BACA JUGA: Agustus, 1.256 Jenazah Dimakamkan di DIY dengan Protokol Kesehatan Covid-19

Sementara dari spesifikasi teknis kendaraan, truk merek Isuzu Light Truck hanya memiliki kemampuan torsi dengan gradebility 25%. Dengan kemampuan torsi di bawah geometrik jalan, akan terjadi hal-hal yang bisa membahayakan.

Jika pengemudi menggunakan gigi 2, kampas remnya tidak akan mampu menahan panas yang dihasilkan dari gesekan kampas dan tromol dan akan terjadi brakefading atau rem blong. Jika pengemudi menggunakan gigi 1, akan terjadi over running.

“Karena kemampuan torsinya by design jauh di bawah grade yang eksisting, maka pada saat mesin mengalami over running, temperatur mesin akan naik cepat dan akan diikuti kerusakan mesin sebelum akhirnya mesin bisa meledak,” ungkapnya.

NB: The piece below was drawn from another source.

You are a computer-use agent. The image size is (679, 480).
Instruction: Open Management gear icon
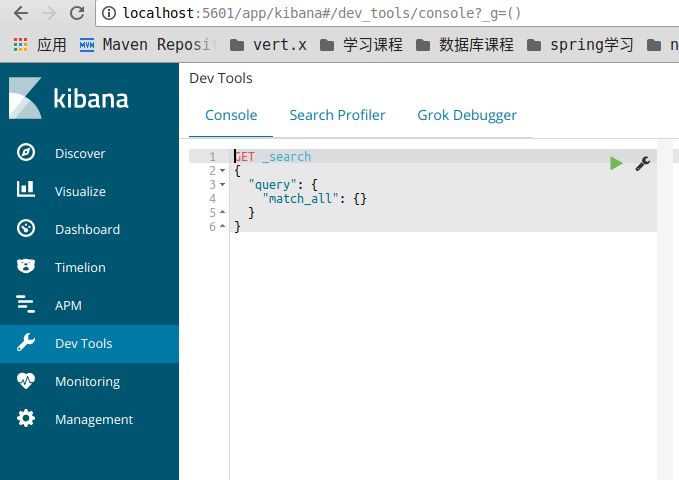pyautogui.click(x=26, y=419)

Pada kondisi ini, pengemudi pasti akan mencoba memindahkan gigi, tapi bisa dipastikan pemindahan gigi pada jalan menurun akan gagal dan masuk ke gigi netral. Posisi netral bisa terjadi baik pada saat pengemudi menggunakan gigi 2 dan akan berpindah ke 1 maupun sebaliknya.

BACA JUGA: Studi: Polusi Kurangi 2,5 Tahun Usia Hidup Orang Indonesia

“Oleh sebab itu, kecelakaan ini murni karena penggunaan kendaraan yang melampaui kemampuan teknisnya. Sekalipun pengemudinya punya skill tinggi, tetap akan terjadi kegagalan karena kemampuan teknis kendaraannya jauh di bawah kondisi geometrik jalan,” katanya.

Dari hasil analisis ini, KNKT menyarankan kepada Dishub Sleman agar melarang truk masuk pada rute tersebut. Di Indonesia, truk konvensional hanya memiliki torsi dengan gradebility di bawah 30%. Truk dengan gradebility di atas 30% biasanya diperuntukkan bagi truk di daerah tambang seperti HINO Seri 700. “KNKT juga meminta Kadishub menginventarisasi daerah lainnya di wilayah Sleman yang memiliki karakteristik seperti itu,” ujarnya.